Tequila Mockingbird said...

c.rag: gawd no. however, if i see him again, i will be sure to send him YOUR way.

moog: been there, done that. lately i've been trying to keep the vomiting down to a minimum. sometimes it can't always be helped.

Angryman: oh, it is. the movie will be even better!

Malach: my ears are still bleeding.

Cash: you redefine animal cruelty.

Phoebe: my time is coming. you are not old.. just well seasoned. like stew. everyone loves stew.

Sara: i'll see what i can do.

FreeOscar said...

My time came prematurely. If I have more than two drinks, I have a wicked hangover. Over two fucking drinks! If I have more than two drinks I start stripping & CockMaster doesn’t approve of that in public places. I remind him it’s how I paid for living costs in college. I was just testing my Higher Education skills.

FOUR DINNERS said...

Kenny G? I know Kenny from South Park but it isn't him.....

Forrest Proper said...

A few years ago my wife and I were going to an Xmas party of some acquaintances whose house we had been to once. It was in the country, with thick trees between each house, and very dark, and we found the one that we thought it was, and there were cars parked up and down the road, so we parked and got out and walked up the drive, and the lghts were on, and the door was unlocked, so after ringing the bell and getting no answer, we went on in.

Wandered through the house a bit.

Nobody home.

Um. Perhaps, we thought, we'd better leave...

The party was one house over.

(this was all before we'd had anything to drink)

Mike said...

The thing about being drunk the next morning actually can mean one or two things:

1. You got really drunk the night before and had a great time.

2. Your liver is failing.

Let's drink to number 1.

I think I have 2 covered for you.

Arthur Fonzarelli said...

it is good to know you're back to your old self after the cameo at your dentist's office.

you may not be immune to dental problems, but i'll bet you never get sick.

alcohol, after all, kills germs.

Anonymous said...

No wonder he wasn't amused...he looks like Ted Nugent...in his prime :-)

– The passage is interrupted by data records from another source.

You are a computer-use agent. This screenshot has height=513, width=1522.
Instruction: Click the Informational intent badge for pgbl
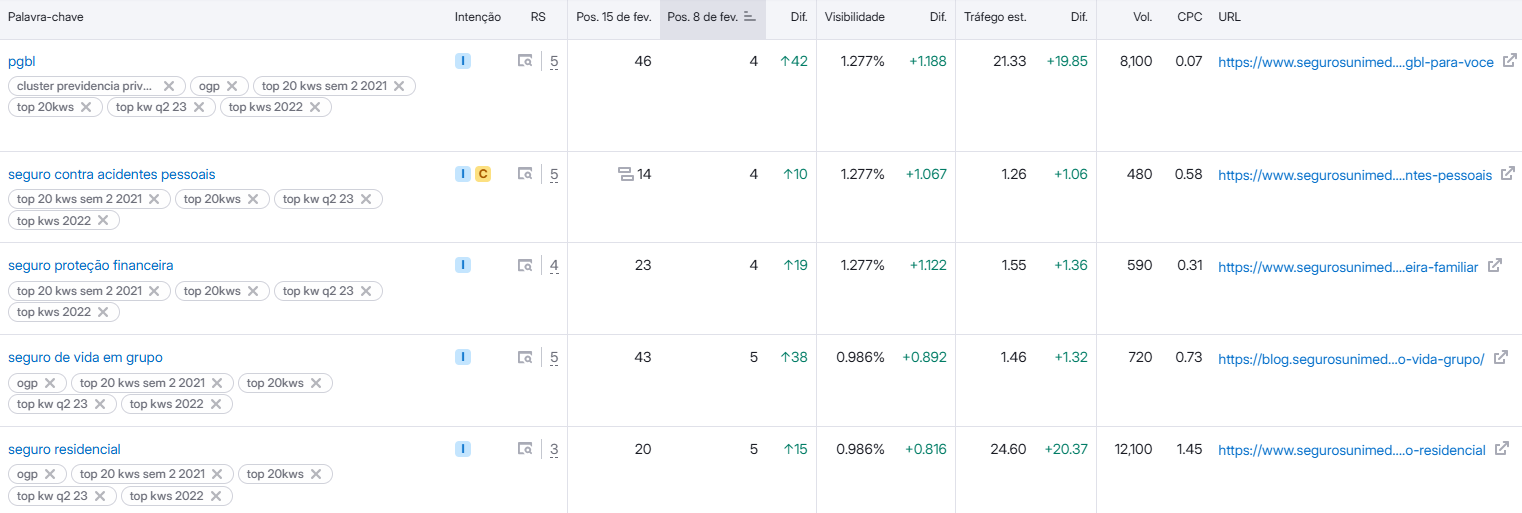click(462, 61)
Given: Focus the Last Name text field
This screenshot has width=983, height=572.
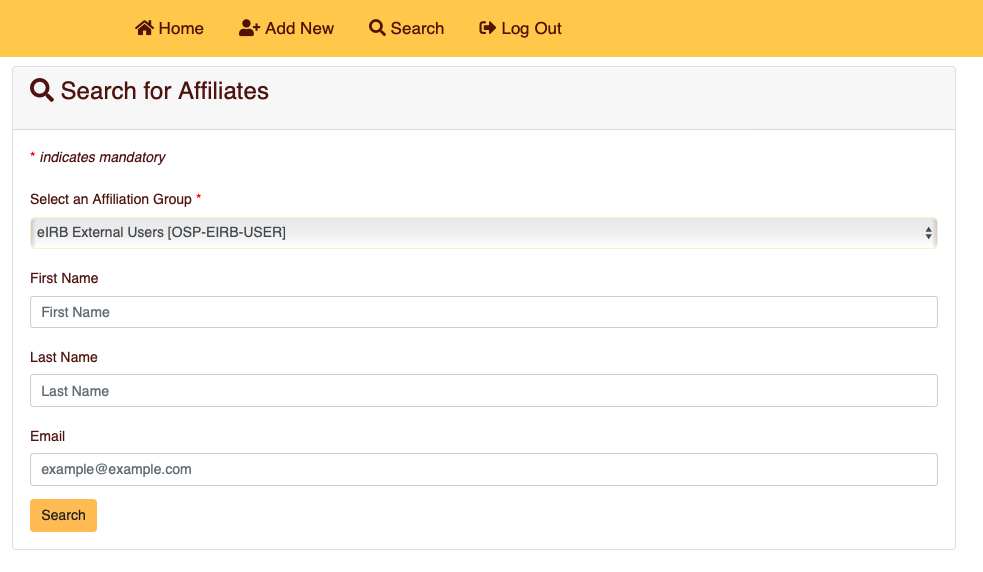Looking at the screenshot, I should pyautogui.click(x=483, y=391).
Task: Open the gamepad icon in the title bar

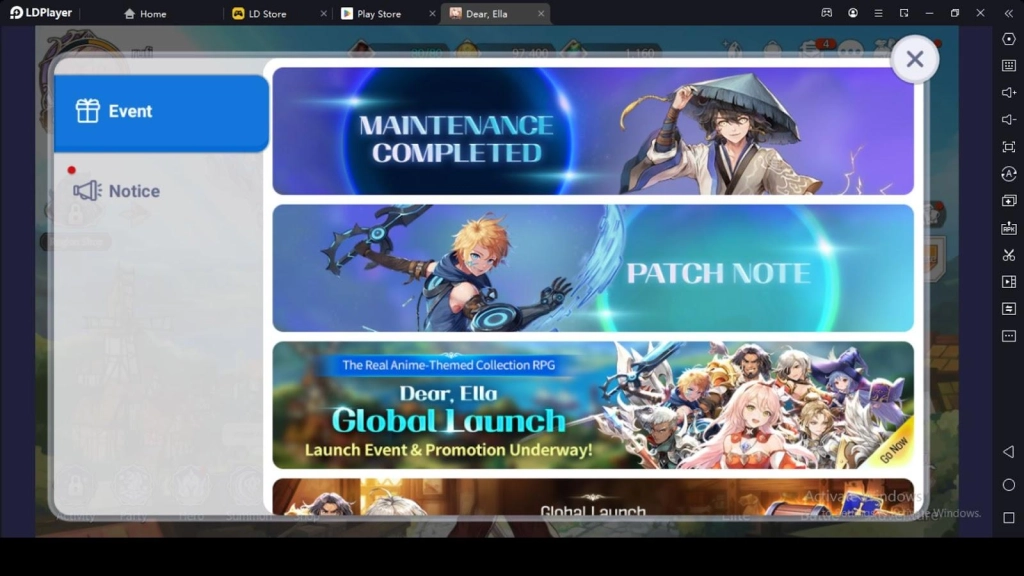Action: [x=827, y=13]
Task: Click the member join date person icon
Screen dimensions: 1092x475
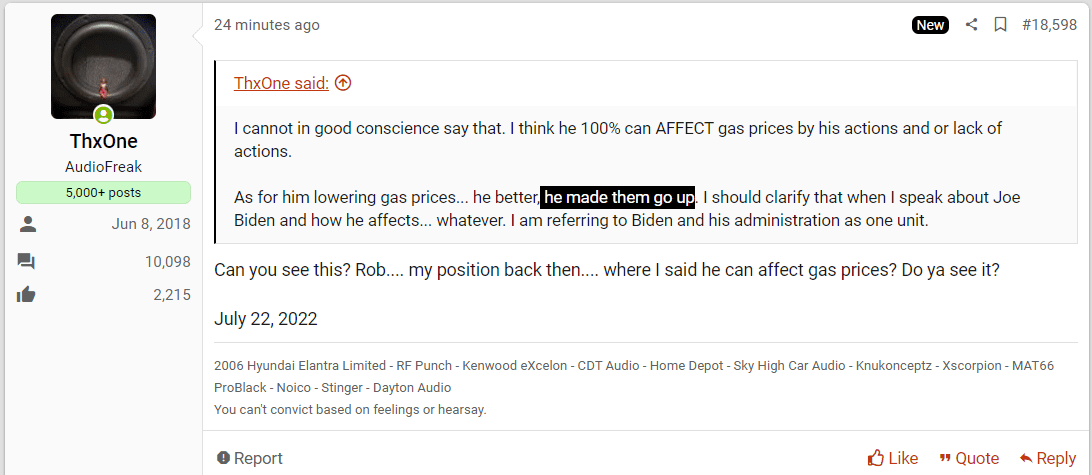Action: tap(26, 224)
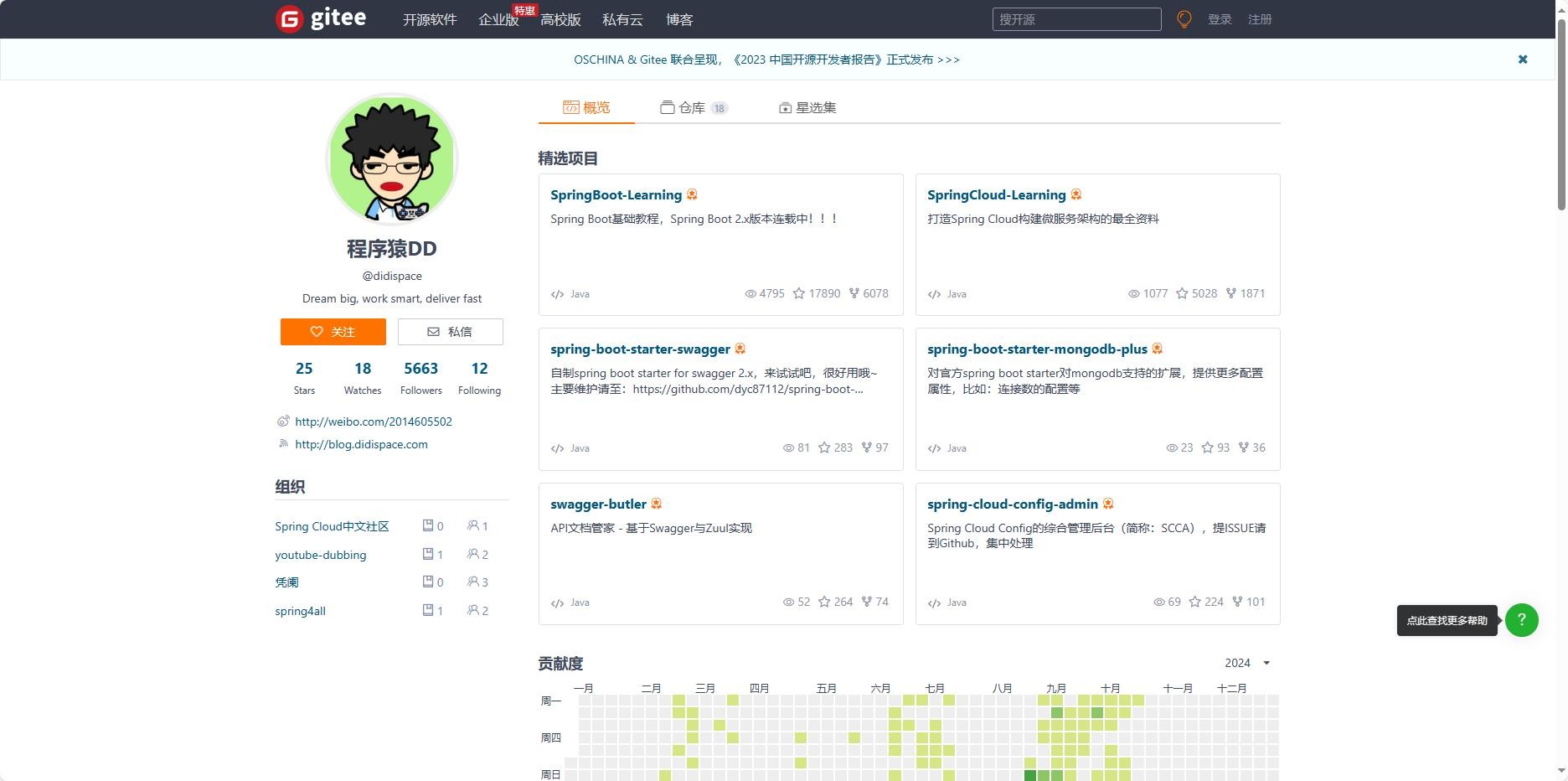Click the watch eye icon on swagger-butler card

tap(787, 602)
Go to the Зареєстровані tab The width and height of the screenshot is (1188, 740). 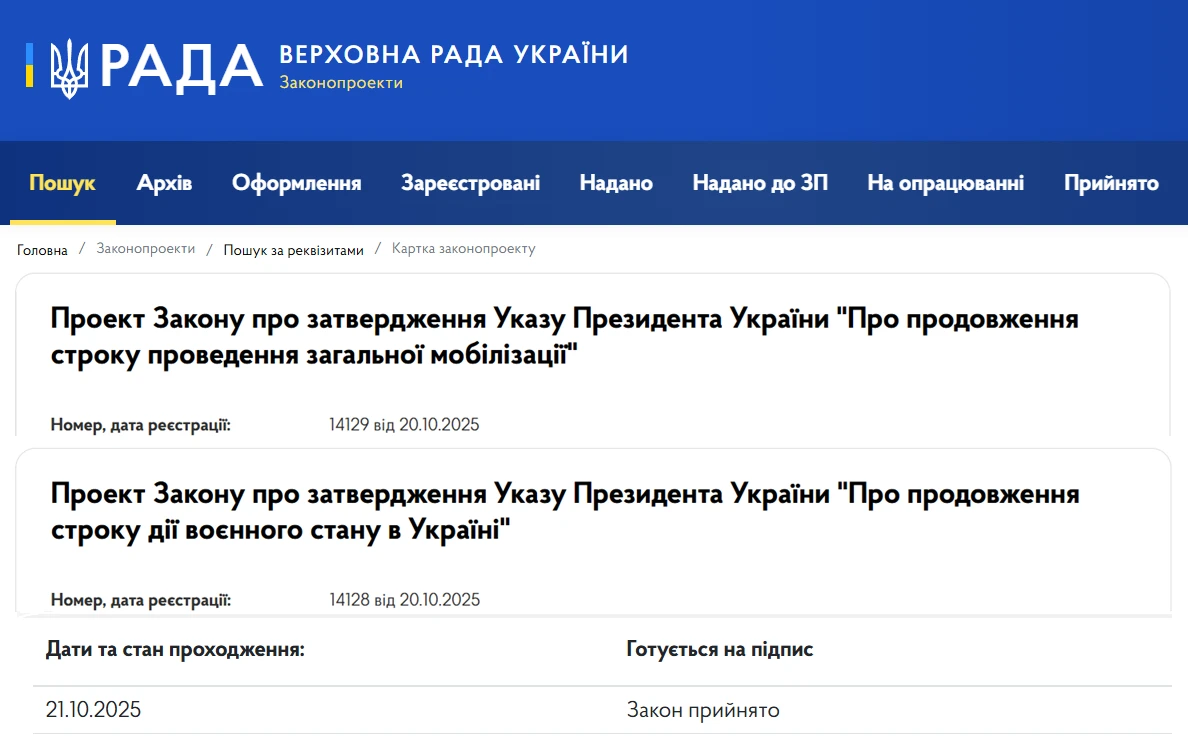(x=470, y=183)
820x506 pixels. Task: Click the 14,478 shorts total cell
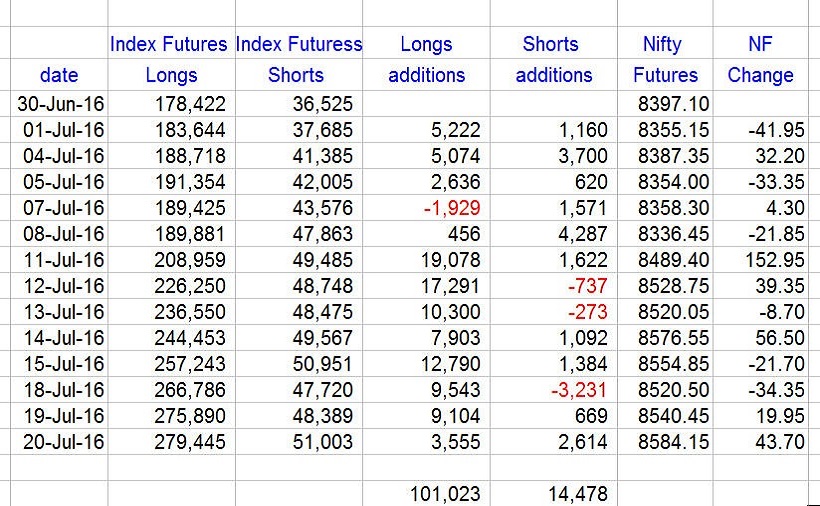click(x=554, y=493)
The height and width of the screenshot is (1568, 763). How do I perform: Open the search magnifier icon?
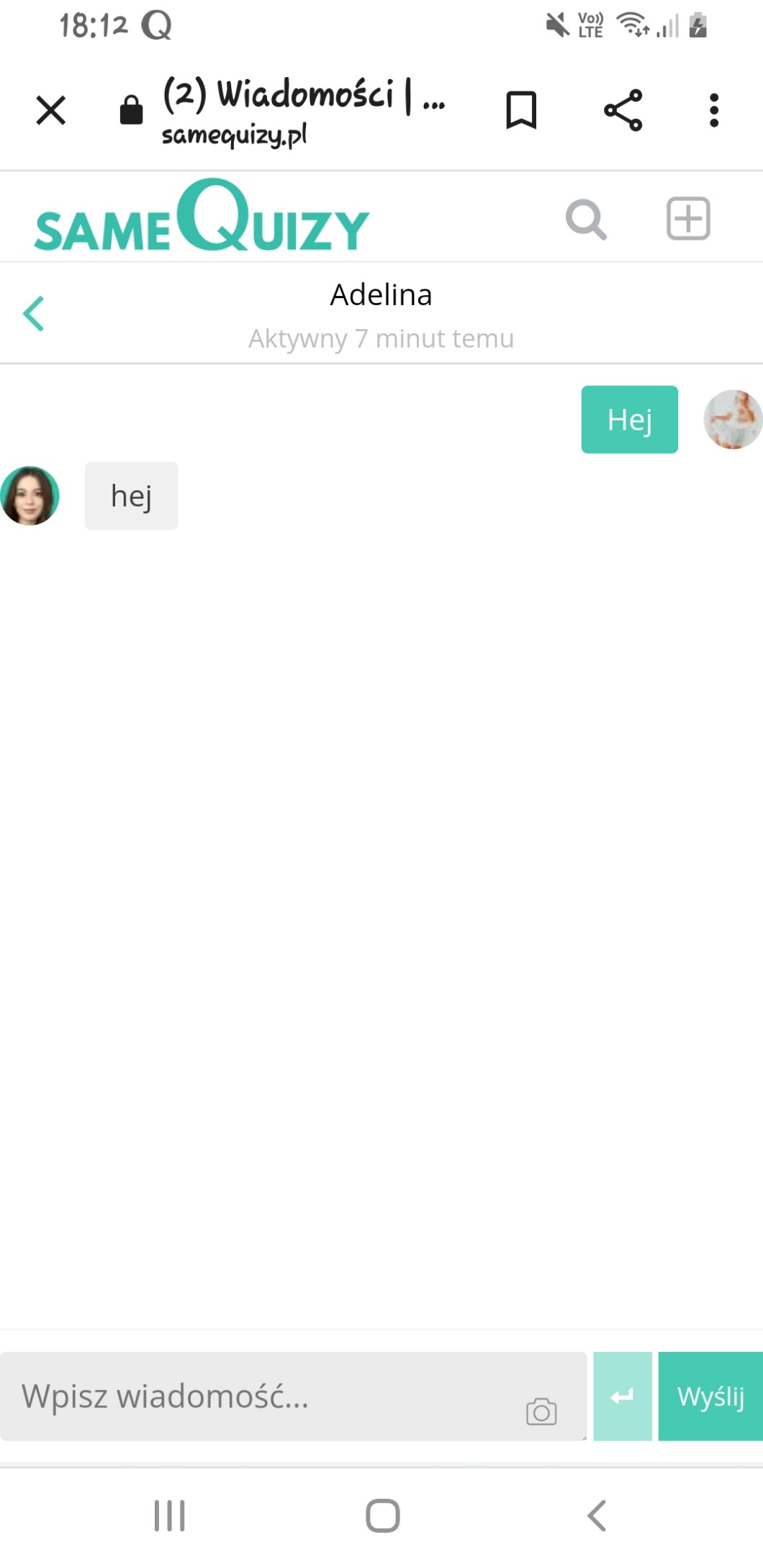[586, 219]
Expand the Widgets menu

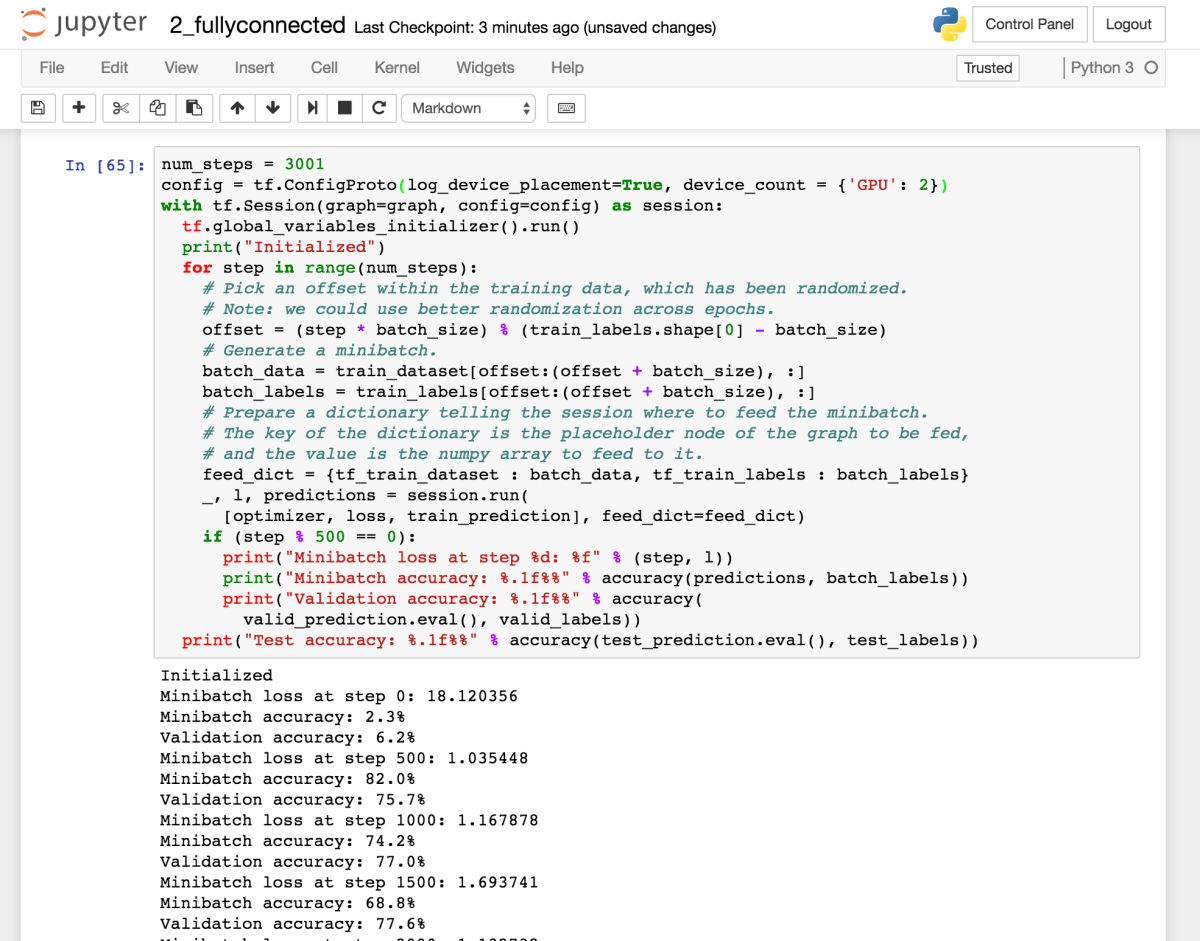pos(485,68)
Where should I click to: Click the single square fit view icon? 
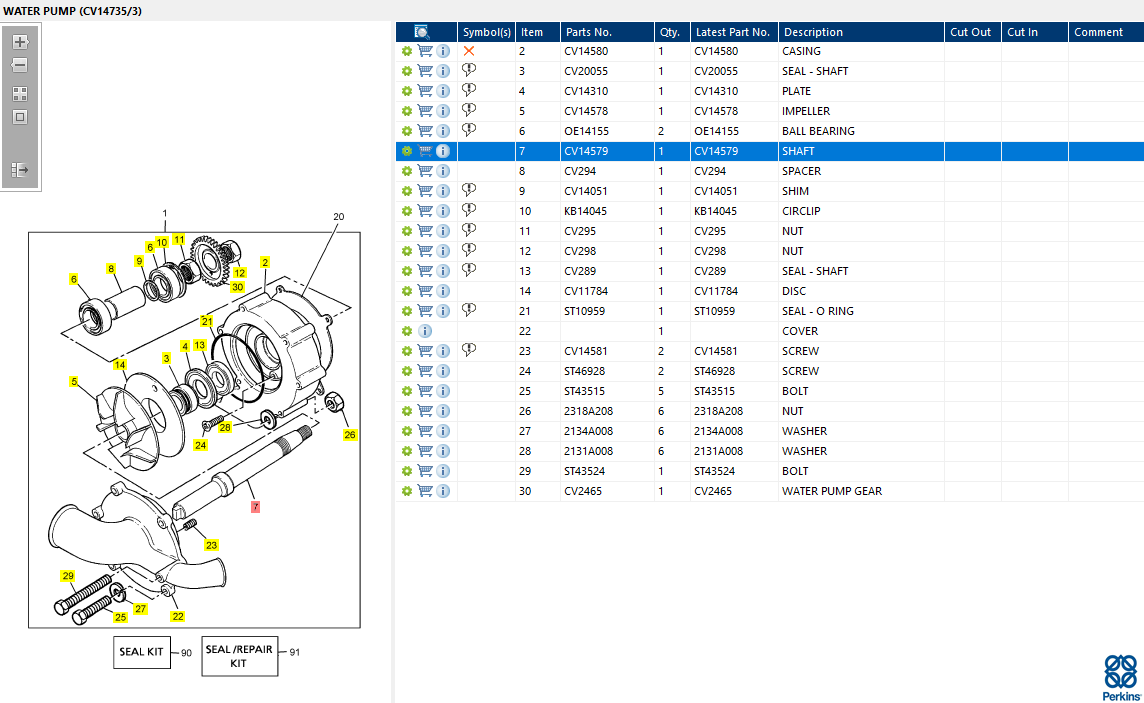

You obviously live a much younger life than I do. I used to do a lot of partying before marriage...and when kids came around...I think I've been drunk twice in 15 years. Sad really.....

Cash said...

I can maul any Tae Kwon Do medal winner.

Heads on Poles!

LONG LIVE THE REVOLUTION!

SagaciousHillbilly said...

Holy shit TM! Is that you in that picture? Lucky you!

Tequila Mockingbird said...

C.rag: more evidence we need to drink together.

Four Dinners: kenny G and kenny from south park are waaaaay different! consider yourself lucky if you legitimately dont know who kenny G is.

Colonel: how did the people who you walked into their home feel? must not have been in the south because you might have buckshot in your ass from it.

Arthur: goddamn right! i am as healthy as a horse. a drunken horse.

Cash: try it.

Sag: oh yes. that is indeed me. thanks.

A Girl, A Boy, and Me said...

Lol, you make me wonder what it would have been like to not be a mom at 20. Living vicariously through you - cheers!